WORK TO COMPLETE: Put each line of the rows below into a numbered list and skip any blank lines. Leave the pictures out of your answer.

########

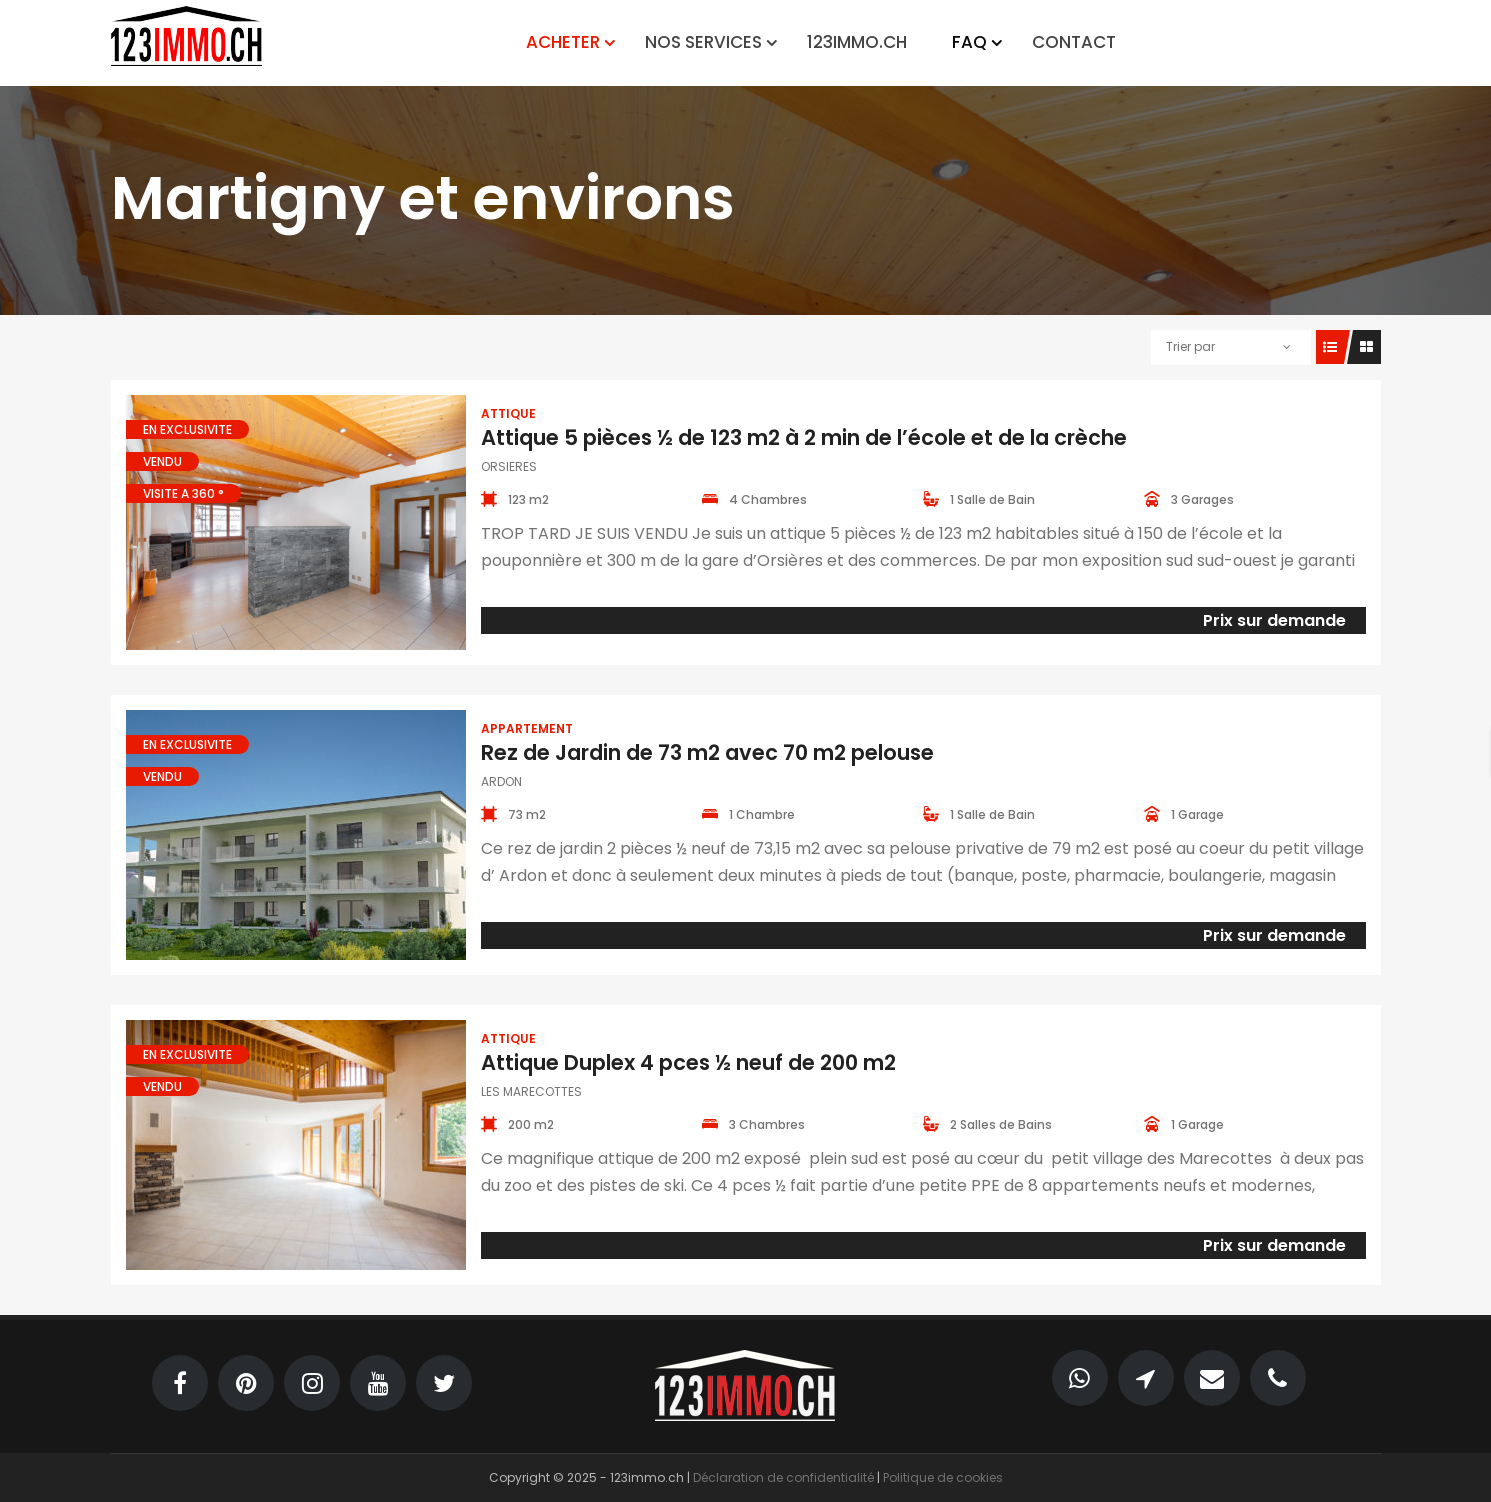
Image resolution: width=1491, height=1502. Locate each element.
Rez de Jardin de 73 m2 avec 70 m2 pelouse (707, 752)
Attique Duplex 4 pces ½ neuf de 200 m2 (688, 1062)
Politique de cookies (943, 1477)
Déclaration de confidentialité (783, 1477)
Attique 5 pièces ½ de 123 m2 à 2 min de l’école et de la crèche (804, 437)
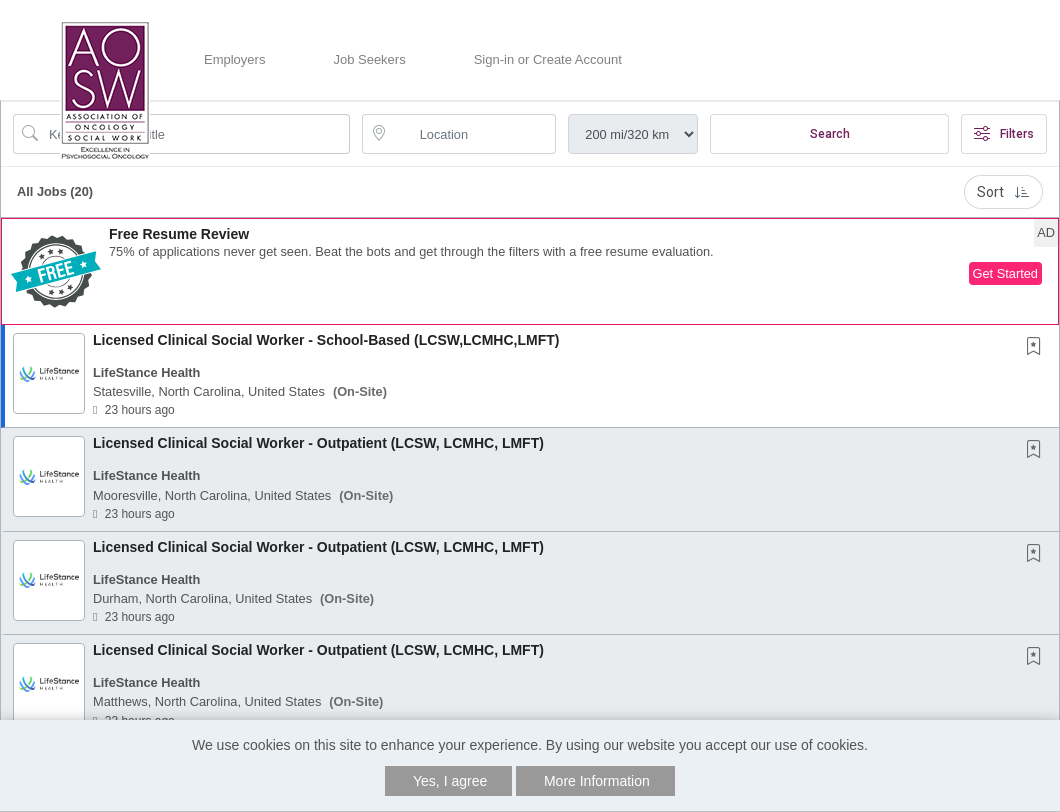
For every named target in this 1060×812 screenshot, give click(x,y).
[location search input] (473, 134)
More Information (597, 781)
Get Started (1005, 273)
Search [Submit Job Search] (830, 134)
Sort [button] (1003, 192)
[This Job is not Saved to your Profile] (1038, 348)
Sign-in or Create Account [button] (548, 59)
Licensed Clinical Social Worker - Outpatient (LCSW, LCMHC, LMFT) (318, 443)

########

WRITTEN REPLY:
1. Image resolution: width=1491, height=1502. Locate each element.
2. Rez de Jardin de 73 m2 avec 70 m2 pelouse (707, 752)
3. Attique Duplex 4 pces ½ neuf de 200 m2 (688, 1062)
4. Politique de cookies (943, 1477)
5. Déclaration de confidentialité (783, 1477)
6. Attique 5 pièces ½ de 123 m2 à 2 min de l’école et de la crèche (804, 437)
7. For every named target in this 1060×812 screenshot, give click(x,y).
8. [location search input] (473, 134)
9. More Information (597, 781)
10. Get Started (1005, 273)
11. Search [Submit Job Search] (830, 134)
12. Sort [button] (1003, 192)
13. [This Job is not Saved to your Profile] (1038, 348)
14. Sign-in or Create Account [button] (548, 59)
15. Licensed Clinical Social Worker - Outpatient (LCSW, LCMHC, LMFT) (318, 443)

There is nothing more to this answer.